--- begin ---

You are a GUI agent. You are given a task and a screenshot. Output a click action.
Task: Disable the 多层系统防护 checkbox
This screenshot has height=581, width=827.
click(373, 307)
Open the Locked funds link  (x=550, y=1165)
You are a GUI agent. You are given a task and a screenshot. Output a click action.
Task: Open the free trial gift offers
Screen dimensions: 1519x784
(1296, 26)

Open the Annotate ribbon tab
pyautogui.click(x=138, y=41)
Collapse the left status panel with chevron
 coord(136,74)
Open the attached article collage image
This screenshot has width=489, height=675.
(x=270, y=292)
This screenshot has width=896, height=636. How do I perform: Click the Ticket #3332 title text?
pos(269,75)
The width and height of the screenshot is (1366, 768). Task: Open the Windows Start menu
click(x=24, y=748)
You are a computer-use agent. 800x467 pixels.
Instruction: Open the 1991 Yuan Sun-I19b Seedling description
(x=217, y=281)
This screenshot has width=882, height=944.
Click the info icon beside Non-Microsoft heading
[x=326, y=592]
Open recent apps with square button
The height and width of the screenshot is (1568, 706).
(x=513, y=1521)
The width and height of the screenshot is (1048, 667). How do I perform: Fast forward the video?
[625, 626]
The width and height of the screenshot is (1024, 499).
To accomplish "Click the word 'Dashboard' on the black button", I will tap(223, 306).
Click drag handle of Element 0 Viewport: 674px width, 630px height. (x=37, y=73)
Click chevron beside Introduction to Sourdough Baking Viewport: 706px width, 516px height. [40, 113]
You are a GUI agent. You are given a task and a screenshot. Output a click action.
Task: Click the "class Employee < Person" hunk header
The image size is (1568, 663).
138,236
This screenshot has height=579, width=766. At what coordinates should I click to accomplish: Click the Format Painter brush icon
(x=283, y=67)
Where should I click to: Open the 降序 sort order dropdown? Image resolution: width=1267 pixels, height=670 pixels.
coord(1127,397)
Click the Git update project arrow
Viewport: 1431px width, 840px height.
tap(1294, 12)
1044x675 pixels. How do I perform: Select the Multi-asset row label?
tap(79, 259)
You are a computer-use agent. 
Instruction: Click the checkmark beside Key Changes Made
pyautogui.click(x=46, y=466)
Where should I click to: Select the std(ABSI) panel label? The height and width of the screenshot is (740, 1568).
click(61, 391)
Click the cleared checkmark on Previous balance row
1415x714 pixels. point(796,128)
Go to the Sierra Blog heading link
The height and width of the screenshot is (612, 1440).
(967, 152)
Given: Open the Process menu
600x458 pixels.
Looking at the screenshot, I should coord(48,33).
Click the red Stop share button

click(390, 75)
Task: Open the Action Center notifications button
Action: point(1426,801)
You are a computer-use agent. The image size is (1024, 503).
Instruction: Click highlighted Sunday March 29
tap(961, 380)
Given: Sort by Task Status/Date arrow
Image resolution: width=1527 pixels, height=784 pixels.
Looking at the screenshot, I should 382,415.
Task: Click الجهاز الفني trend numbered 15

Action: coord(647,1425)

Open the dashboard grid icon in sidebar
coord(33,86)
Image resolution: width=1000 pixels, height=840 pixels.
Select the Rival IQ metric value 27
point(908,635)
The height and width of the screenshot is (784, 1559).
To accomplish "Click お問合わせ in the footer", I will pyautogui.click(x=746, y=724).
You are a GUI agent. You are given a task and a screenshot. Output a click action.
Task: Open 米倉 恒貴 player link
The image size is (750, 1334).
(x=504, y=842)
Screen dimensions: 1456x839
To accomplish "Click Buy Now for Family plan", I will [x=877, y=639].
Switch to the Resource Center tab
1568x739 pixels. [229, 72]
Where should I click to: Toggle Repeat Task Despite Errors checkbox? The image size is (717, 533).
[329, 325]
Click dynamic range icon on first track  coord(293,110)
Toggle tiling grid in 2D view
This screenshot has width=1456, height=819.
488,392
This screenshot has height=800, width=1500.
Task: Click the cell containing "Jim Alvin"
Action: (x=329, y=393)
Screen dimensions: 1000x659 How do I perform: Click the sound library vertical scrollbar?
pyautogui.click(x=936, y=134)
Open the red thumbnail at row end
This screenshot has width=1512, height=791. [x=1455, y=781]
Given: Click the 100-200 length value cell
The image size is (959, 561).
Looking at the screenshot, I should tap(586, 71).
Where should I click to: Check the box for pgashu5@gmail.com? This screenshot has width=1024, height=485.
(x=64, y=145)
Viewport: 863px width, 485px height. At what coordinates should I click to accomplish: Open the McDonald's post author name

--- end ---

CHALLENGE
Reproduce every entry above verbatim, line for line.

EXERCISE SOLUTION
You are a GUI agent. You are given a task and a screenshot. Output a click action.
Task: Disable the 多层系统防护 checkbox
This screenshot has height=581, width=827.
click(373, 307)
Open the Locked funds link  (x=550, y=1165)
You are a GUI agent. You are given a task and a screenshot. Output a click action.
Task: Open the free trial gift offers
Screen dimensions: 1519x784
(1296, 26)

Open the Annotate ribbon tab
pyautogui.click(x=138, y=41)
Collapse the left status panel with chevron
 coord(136,74)
Open the attached article collage image
This screenshot has width=489, height=675.
(x=270, y=292)
This screenshot has width=896, height=636. How do I perform: Click the Ticket #3332 title text?
pos(269,75)
The width and height of the screenshot is (1366, 768). Task: Open the Windows Start menu
click(x=24, y=748)
You are a computer-use agent. 800x467 pixels.
Instruction: Open the 1991 Yuan Sun-I19b Seedling description
(x=217, y=281)
This screenshot has width=882, height=944.
Click the info icon beside Non-Microsoft heading
[x=326, y=592]
Open recent apps with square button
The height and width of the screenshot is (1568, 706).
(x=513, y=1521)
The width and height of the screenshot is (1048, 667). How do I perform: Fast forward the video?
[625, 626]
The width and height of the screenshot is (1024, 499).
To accomplish "Click the word 'Dashboard' on the black button", I will tap(223, 306).
Click drag handle of Element 0 Viewport: 674px width, 630px height. (x=37, y=73)
Click chevron beside Introduction to Sourdough Baking Viewport: 706px width, 516px height. [40, 113]
You are a GUI agent. You are given a task and a screenshot. Output a click action.
Task: Click the "class Employee < Person" hunk header
The image size is (1568, 663).
138,236
This screenshot has height=579, width=766. At what coordinates should I click to accomplish: Click the Format Painter brush icon
(x=283, y=67)
Where should I click to: Open the 降序 sort order dropdown? Image resolution: width=1267 pixels, height=670 pixels.
coord(1127,397)
Click the Git update project arrow
Viewport: 1431px width, 840px height.
tap(1294, 12)
1044x675 pixels. How do I perform: Select the Multi-asset row label?
tap(79, 259)
You are a computer-use agent. 
Instruction: Click the checkmark beside Key Changes Made
pyautogui.click(x=46, y=466)
Where should I click to: Select the std(ABSI) panel label? The height and width of the screenshot is (740, 1568).
click(61, 391)
Click the cleared checkmark on Previous balance row
1415x714 pixels. point(796,128)
Go to the Sierra Blog heading link
The height and width of the screenshot is (612, 1440).
(967, 152)
Given: Open the Process menu
600x458 pixels.
Looking at the screenshot, I should coord(48,33).
Click the red Stop share button

click(390, 75)
Task: Open the Action Center notifications button
Action: point(1426,801)
You are a computer-use agent. The image size is (1024, 503).
Instruction: Click highlighted Sunday March 29
tap(961, 380)
Given: Sort by Task Status/Date arrow
Image resolution: width=1527 pixels, height=784 pixels.
Looking at the screenshot, I should 382,415.
Task: Click الجهاز الفني trend numbered 15

Action: coord(647,1425)

Open the dashboard grid icon in sidebar
coord(33,86)
Image resolution: width=1000 pixels, height=840 pixels.
Select the Rival IQ metric value 27
point(908,635)
The height and width of the screenshot is (784, 1559).
To accomplish "Click お問合わせ in the footer", I will pyautogui.click(x=746, y=724).
You are a GUI agent. You are given a task and a screenshot. Output a click action.
Task: Open 米倉 恒貴 player link
The image size is (750, 1334).
(x=504, y=842)
Screen dimensions: 1456x839
To accomplish "Click Buy Now for Family plan", I will [x=877, y=639].
Switch to the Resource Center tab
1568x739 pixels. [229, 72]
Where should I click to: Toggle Repeat Task Despite Errors checkbox? The image size is (717, 533).
[329, 325]
Click dynamic range icon on first track  coord(293,110)
Toggle tiling grid in 2D view
This screenshot has width=1456, height=819.
488,392
This screenshot has height=800, width=1500.
Task: Click the cell containing "Jim Alvin"
Action: (x=329, y=393)
Screen dimensions: 1000x659 How do I perform: Click the sound library vertical scrollbar?
pyautogui.click(x=936, y=134)
Open the red thumbnail at row end
This screenshot has width=1512, height=791. [x=1455, y=781]
Given: Click the 100-200 length value cell
The image size is (959, 561).
Looking at the screenshot, I should tap(586, 71).
Where should I click to: Check the box for pgashu5@gmail.com? This screenshot has width=1024, height=485.
(x=64, y=145)
Viewport: 863px width, 485px height. At what coordinates should I click to accomplish: Open the McDonald's post author name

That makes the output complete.